Write back every record verbatim.

GIVEN RECORDS Block Start

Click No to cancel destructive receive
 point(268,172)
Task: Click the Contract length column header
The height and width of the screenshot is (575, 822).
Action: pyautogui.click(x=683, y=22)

GIVEN RECORDS Block End

YOUR SOLUTION:
Click No to cancel destructive receive
 point(268,172)
Task: Click the Contract length column header
The height and width of the screenshot is (575, 822).
Action: pyautogui.click(x=683, y=22)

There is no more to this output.